Pardon the spelling, but it fits. It has been 35 years since passwords were deemed inadequate for reasonable security. Yet here we are, still using them – and 12345678 is still the world’s favorite. Too bad AI doesn’t exist. We could really need some help on the intelligence side of things.
Of course I’m mocking, and we deserve it. It’s quite unbelievable. So much talk, so little action. And it’s not like we haven’t had alternatives.
Actually, the more we look at it, the weirder it becomes. Here’s the reality:
- Users hate good (i.e. complicated) passwords for good reasons. Most users actually hate passwords in general. Easy to forget, hard to type correctly, slow to reset – which most users require at least weekly, in many companies daily according to a recent study.
- IT hates passwords. They know they’re bad security but their primary reason is the support load. Many, possibly most help desk operations pin 30-50% of their load on lost passwords and/or locked accounts.
- Alternatives have been there for ages – and this is 2022: They’re in our pockets or on our keychains – easily available, easily accessible, familiar to the users, I could go on.
- The alternatives are cheap – and provide good security.
Surprising? It is – because we have to ask: Given this reality, why are we here? It’s not the users, they’d welcome a passwordless world. That’s why they love their password managers, whether they’re hidden inside a browser or explicit products like 1Password. And they are very comfortable around fingerscanners, retina scanners and facial recognition in cell phones.

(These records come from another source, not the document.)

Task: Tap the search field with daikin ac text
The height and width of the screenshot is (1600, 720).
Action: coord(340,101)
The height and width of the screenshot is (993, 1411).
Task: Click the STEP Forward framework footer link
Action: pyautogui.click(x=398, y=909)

It’s not IT either. IT – not all, but many – and most security departments – have made attempts to leave the ancient password-world for at least 10, maybe 20 years. Whether they have been pushing hard enough is a different story. They have not. So I’m not exonerating IT. As a matter of fact, I have another ax to grind with IT: They have been and still are too lenient about legacy systems that should have been eliminated or replaced years ago. Such systems are notoriously difficult (but not impossible) to secure beyond passwords. IT’s ‘relationship’ with passwords was effectively summarized in a recent TechRepublic article:
Due to the challenges faced by users, password-related issues chew up a lot of time and resources for IT and help desk staffers. A third of the support tickets fielded by the IT department are related to passwords, according to those surveyed. For some organizations, more than half of their support tickets are password related. Support incidents involving passwords have risen on average by 30%, leading many of the IT leaders to cite help desk costs as a concern in this area.TechRepublic
Still – the main problem was – and is – the vendors. Software vendors, solution vendors (ERP et al), hardware vendors, even security specialists. Some have just resisted – saying ‘yes’, acting ‘no’ — and silently ignored reality and customer demands. Others have objected to standards they didn’t invent themselves – and so on. Citing costs, complexities or even (nonexistent) customer resistance, many have claimed the challenge is not theirs to fix.
It is, but here’s the thing: They get away with it – which is our fault. The market’s fault. We accept – and in return we get waves of ransomware, theft, break-ins, etc. that cost a fortune, some times lives.
So we keep fixing symptoms and ignoring root causes. Not unusual, quite the opposite, but think about it – what’s your preference: Move on to security and customer conscious partners and vendors, or remain exposed to ransomware attacks and many other cyber threats? Easy choice, isn’t it?
Then comes the hard work. Eliminating passwords is a great start. And overdue.